You couldn’t do this:

var index : Int? = 0
.
.
var counter: Int? = index++

because the “++” operator doesn’t work in Int?. So you’d have to do this:

var index : Int? = 0
.
.
var counter: Int? = index?.let{it++}

Eventually you’ll decide not to make all of your variables nullable, and then you’ll have to decide which ones should be nullable. Ultimately you’ll end up having to decide why a variable should be nullable, and what it means when it is nullable. At that point, it’s not really about nullable any more, and it’s more about the contexts where data and answers might not be available.

Conclusion

Understanding this purpose of Optional makes it much easier to use it appropriately. Ideally, you shouldn’t ever be creating an Optional unless it’s the return value of a method. Optional shouldn’t be a field in a class, and Optional shouldn’t be a parameter passed to a method. Further, there needs to be logic somewhere that unpacks the Optional and handles the situations where it’s empty in a contextually appropriate manner.

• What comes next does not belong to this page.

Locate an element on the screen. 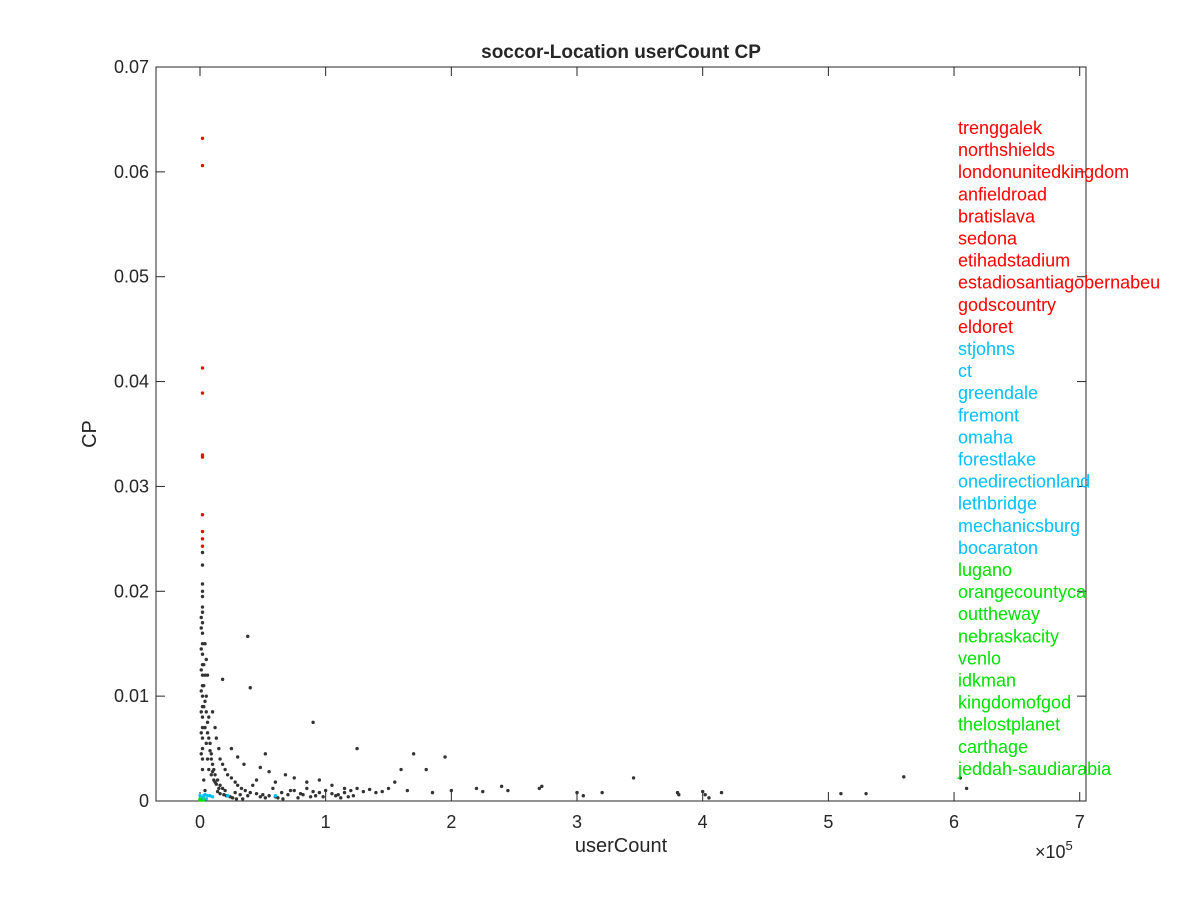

The motivation for Optional isn’t to avoid Null. Yes, it does this, but that’s a side-effect. Really, Optional is about handling situations where data might be missing, for whatever reason. It’s about telling the consumers of a method that, “Hey! There may not be a result here”, and forcing them to deal with it without having to look into your code to understand what Null means, or even if you method might return it.